Weed Control Lessons from 2020 Mobile Article Header Image

No two growing seasons are ever exactly the same.

I can 100% guarantee you 2021 will be different than 2020. However, there are some key lessons that only a year like 2020 can teach you that will be valuable for the rest of your farming career.
Let’s look at just one set of lessons today: weed control.

Dry Weather

Your definition of dry conditions may be a little different than mine, but we can all agree it’s a problem if you are not getting timely rainfall when you need it. When it comes to weed control, that impacts things in at least two ways.

  1. Rain makes residual herbicides work.
  2. Rain keeps weeds actively growing and not in defense mode.

With residual herbicides, we’ve all seen or heard the advertisements. “Our product works with only one inch of rain.” Then, the next one claims to work with “only a half inch of rain.” Some claims even get more ridiculous than that.

So, what do you really need?

  • Dry soils need a minimum of one inch of rain and likely much more to get residuals to work 100%, not 90% or 95%.
  • Soil with good moisture levels needs less rain to make residuals work.
  • Soil incorporation reduces the amount of rain needed to make residuals work.
  • Residuals applied after planting need rainfall ASAP as they can’t pull down emerged weeds well.
  • Applying residuals in the fall or very early spring gives you more time to catch the needed rain.

Grass Control in Corn

If your grass control quit working partway through the season, you’re not alone. Especially in corn this year, late emerging grasses were tough – and let’s face it, they have been more of a problem for the last few years. There are two strategies to fix this…

  1. Add more Group 15 to your PRE. Simply increasing the rate of any of the Group 15’s (Harness, Surpass, Zidua, Outlook, Dual, etc.) up to the full rate can solve many of your annual grass problems, especially with foxtail control.
  2. Add a Group 15 to your post-emerge application. Just like what you’re probably doing in your soybeans, adding a Group 15 to your early post-emerge application can extend your residual control. Personally, I like Option 1 better since the Group 15’s have no contact weed control and need more rain to start working. Option 1 is more predictable. However, Option 2 may extend your residual later in the season.

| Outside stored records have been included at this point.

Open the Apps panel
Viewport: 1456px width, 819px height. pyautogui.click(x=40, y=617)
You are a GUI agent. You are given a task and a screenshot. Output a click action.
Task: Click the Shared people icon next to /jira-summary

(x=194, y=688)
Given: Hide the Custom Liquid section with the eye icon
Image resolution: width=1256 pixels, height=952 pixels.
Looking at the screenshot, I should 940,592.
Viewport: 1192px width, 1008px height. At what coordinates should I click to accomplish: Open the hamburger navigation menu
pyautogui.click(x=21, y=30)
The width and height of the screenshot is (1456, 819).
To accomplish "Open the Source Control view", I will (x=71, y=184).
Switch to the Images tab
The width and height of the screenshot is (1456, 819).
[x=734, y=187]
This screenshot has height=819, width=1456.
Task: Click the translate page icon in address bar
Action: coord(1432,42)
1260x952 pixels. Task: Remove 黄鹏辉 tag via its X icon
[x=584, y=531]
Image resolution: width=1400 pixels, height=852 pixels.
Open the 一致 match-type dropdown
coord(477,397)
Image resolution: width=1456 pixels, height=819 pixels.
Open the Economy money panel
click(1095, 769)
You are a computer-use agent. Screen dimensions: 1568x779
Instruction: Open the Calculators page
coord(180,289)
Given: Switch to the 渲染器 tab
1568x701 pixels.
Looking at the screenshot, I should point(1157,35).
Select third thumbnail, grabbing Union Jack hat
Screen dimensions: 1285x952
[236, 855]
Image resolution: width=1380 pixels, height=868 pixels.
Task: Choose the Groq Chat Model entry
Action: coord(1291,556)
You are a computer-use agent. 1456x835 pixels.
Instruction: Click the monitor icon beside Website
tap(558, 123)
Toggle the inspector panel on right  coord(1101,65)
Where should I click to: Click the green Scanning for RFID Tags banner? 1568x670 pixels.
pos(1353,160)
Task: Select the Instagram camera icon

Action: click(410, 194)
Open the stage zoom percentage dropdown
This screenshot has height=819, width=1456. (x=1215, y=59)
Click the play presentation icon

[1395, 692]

The Dreaded Pigweed (and Other Broadleaves)

Pigweed (waterhemp, Palmer, etc.) control is being helped with cover crops, planting earlier in the spring, getting a thicker crop canopy, narrowing rows, and a host of cultural practices. Frankly, we’re hearing a ton of success stories on pigweed control. At the same time, there are some tough-looking fields.
From a herbicide standpoint, the 3 PRE strategy in soybeans is really working even in a dry year like 2020 was for many. Using a yellow like trifluralin or Prowl, plus a PPO like Valor or Authority, and adding metribuzin really works. The lesson from 2020 was to do it earlier to catch some moisture to get it working.

There were some broadleaf weeds that were tougher than normal this season, though, and could change your plans to stop them in 2021.
  • Kochia – Drought conditions in the West caused kochia and other weeds to harden off and not take in herbicide well. More pre-emerge control, adding crop oil to post applications (where labeled), fall weed control sprays, and targeting days with moderate temperatures and more humidity in the spring/summer were all more effective control strategies.
  • Winter Annuals – Fall herbicide applications worked well. Cool spring conditions led to a lot of the problems we saw with winter annuals as contact herbicides do not work well when it’s cold. As a result, we did see an uptick in fall applications in 2020.
  • Velvetleaf – I can’t believe how many velvetleaf calls I got this year. For whatever reason, some growing seasons seem to favor one weed over another. Velvetleaf is easily controlled with some of the pre-emerge treatments (depending on the crop you’re planting) like Command, Python, and TripleFLEX. Post-emerge, the HPPD’s in corn and other crops work well. Also, contact herbicides like Resource and Cadet are fantastic at bringing down even big velvetleaf.